_EXERCISE AIM:_ Extract every line of the material below word for word, leaving out the pictures.

Part of a data file
....................
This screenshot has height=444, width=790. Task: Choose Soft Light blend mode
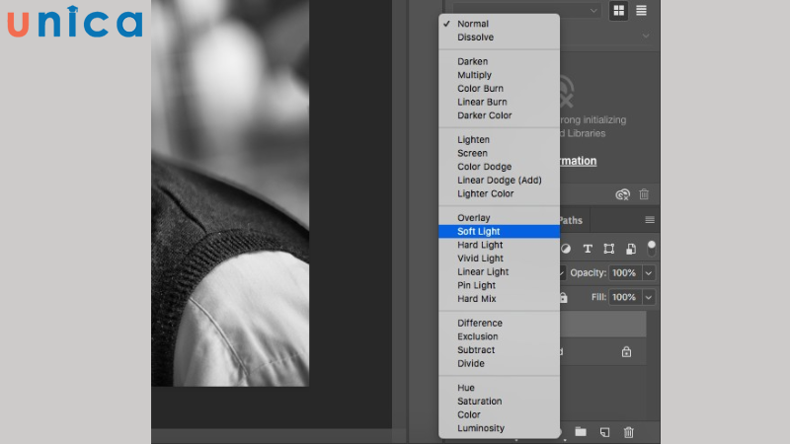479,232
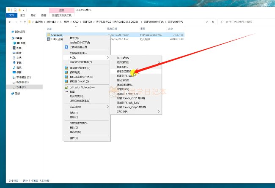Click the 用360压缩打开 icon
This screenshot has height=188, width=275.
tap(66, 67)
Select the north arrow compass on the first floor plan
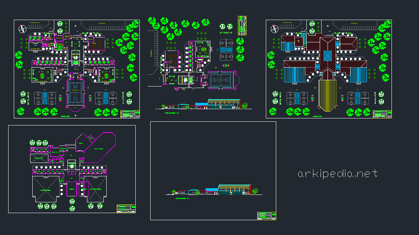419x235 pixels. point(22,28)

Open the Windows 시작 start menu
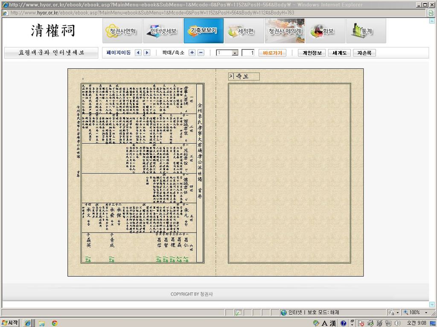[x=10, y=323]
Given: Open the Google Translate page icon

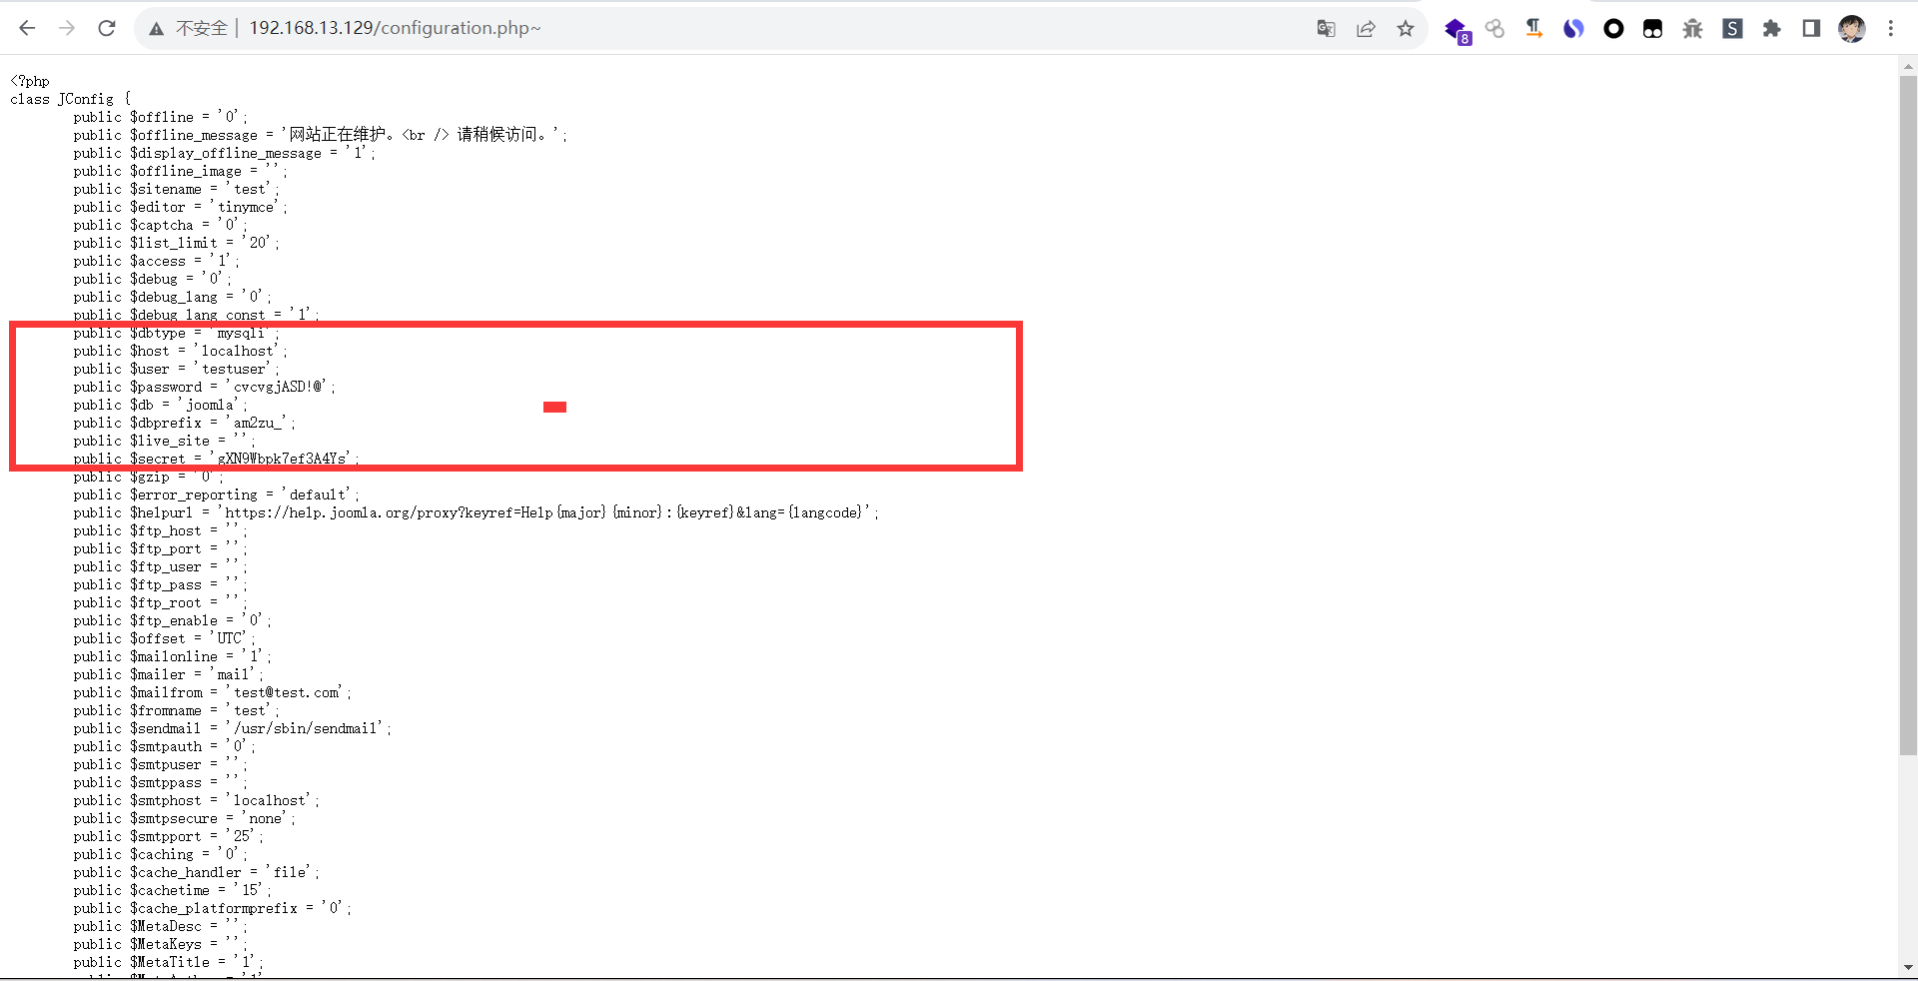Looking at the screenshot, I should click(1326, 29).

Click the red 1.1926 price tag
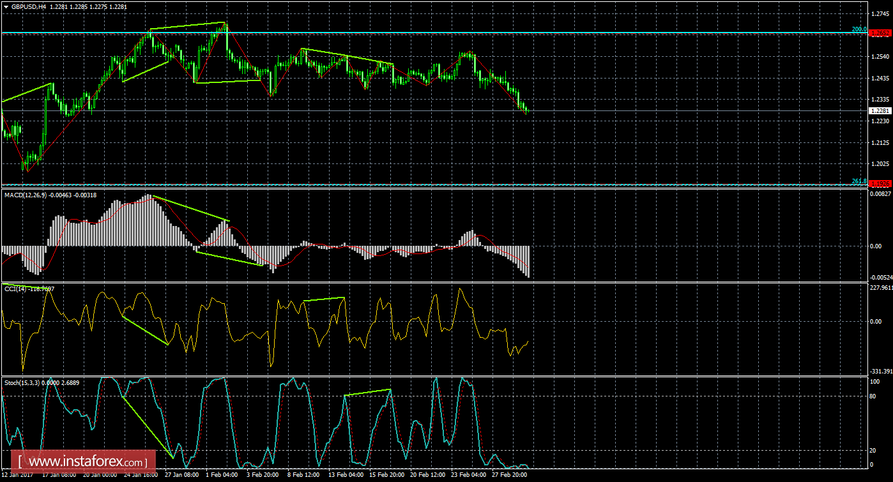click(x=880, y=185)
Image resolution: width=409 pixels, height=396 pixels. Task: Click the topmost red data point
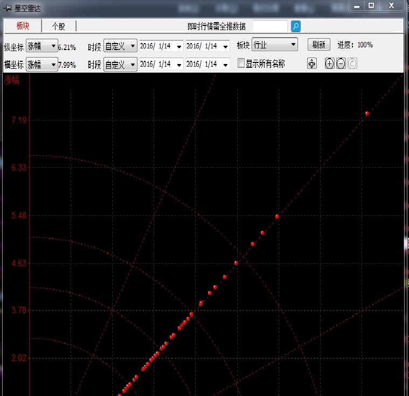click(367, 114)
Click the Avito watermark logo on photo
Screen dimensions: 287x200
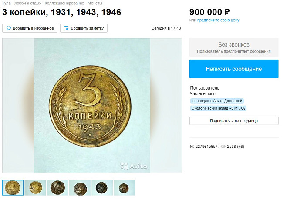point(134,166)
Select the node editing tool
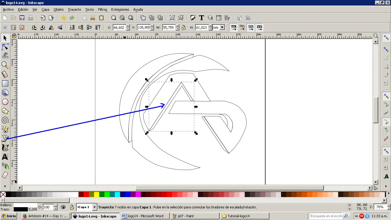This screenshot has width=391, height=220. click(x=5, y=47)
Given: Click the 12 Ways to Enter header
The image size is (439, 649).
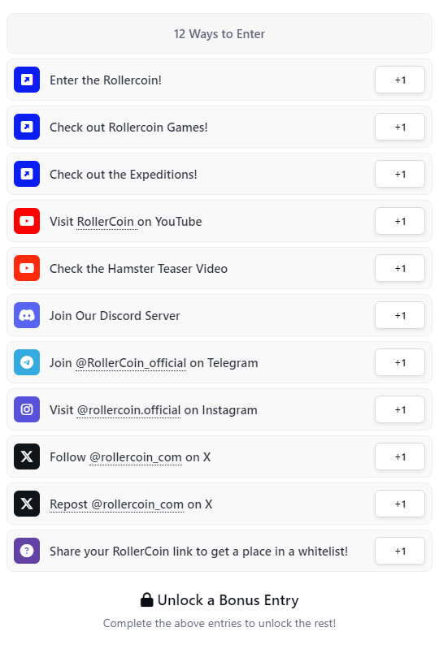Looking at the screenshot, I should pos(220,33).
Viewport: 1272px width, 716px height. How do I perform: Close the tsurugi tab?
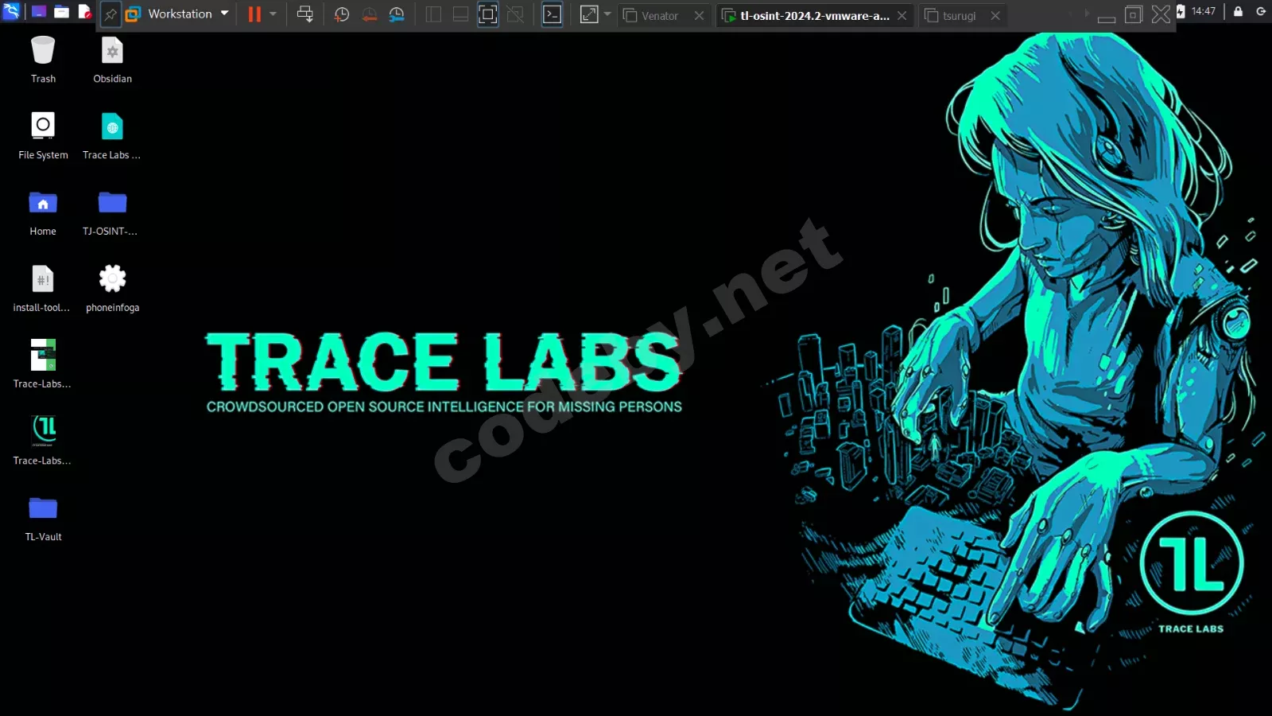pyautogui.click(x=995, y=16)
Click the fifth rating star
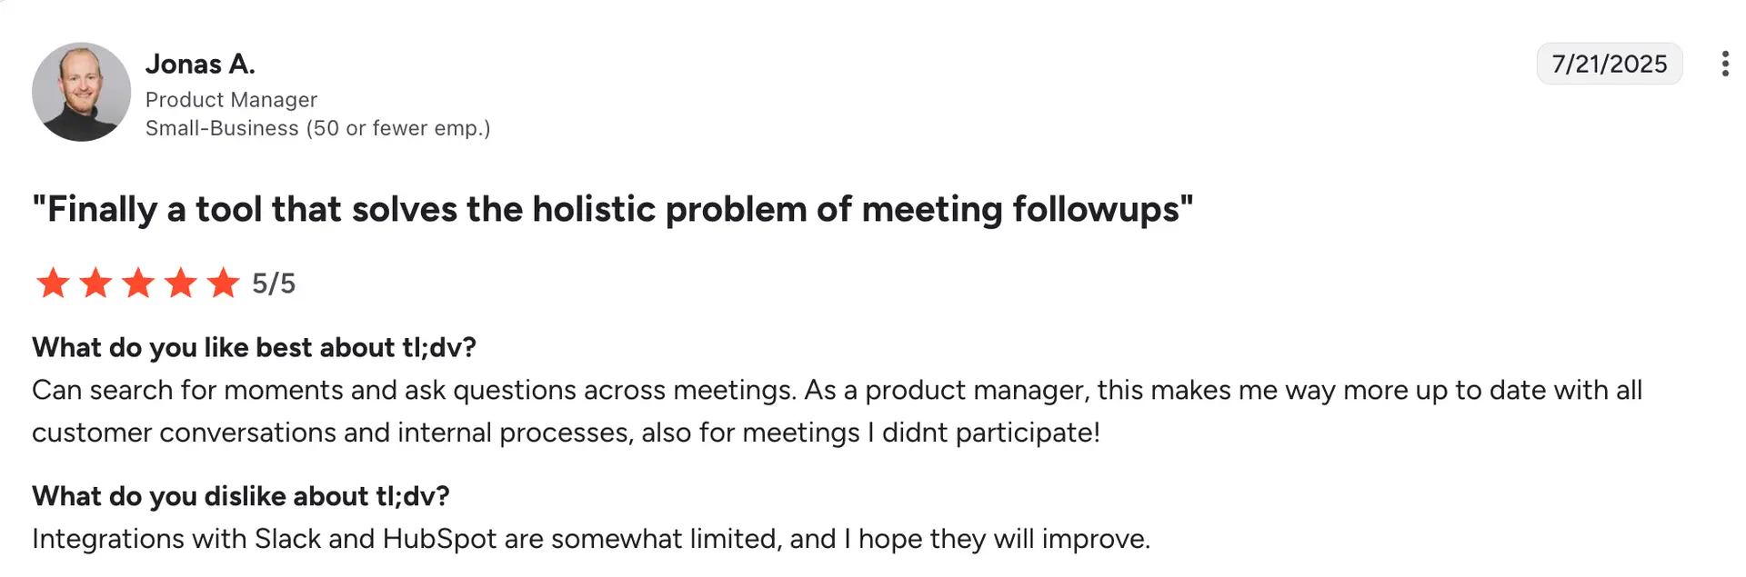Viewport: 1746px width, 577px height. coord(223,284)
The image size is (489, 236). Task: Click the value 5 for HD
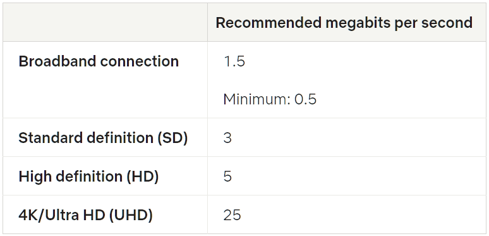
....................
_WORKED ANSWER:_
This screenshot has height=444, width=790. Task: Choose Soft Light blend mode
479,232
Click the 用360压缩打开 icon
This screenshot has height=188, width=275.
tap(66, 67)
Select the north arrow compass on the first floor plan
419x235 pixels. point(22,28)

Open the Windows 시작 start menu
[x=10, y=323]
Given: Open the Google Translate page icon

Looking at the screenshot, I should click(1326, 29).

Click the red 1.1926 price tag
click(x=880, y=185)
Image resolution: width=409 pixels, height=396 pixels. Task: Click the topmost red data point
click(367, 114)
Click the Avito watermark logo on photo
Screen dimensions: 287x200
point(134,166)
Select the node editing tool
This screenshot has width=391, height=220. click(x=5, y=47)
Given: Click the 12 Ways to Enter header
The image size is (439, 649).
Looking at the screenshot, I should pos(220,33).
Viewport: 1272px width, 716px height. How do I perform: Close the tsurugi tab?
pyautogui.click(x=995, y=16)
Click the fifth rating star
Viewport: 1746px width, 577px height. coord(223,284)
The image size is (489, 236). Task: Click the value 5 for HD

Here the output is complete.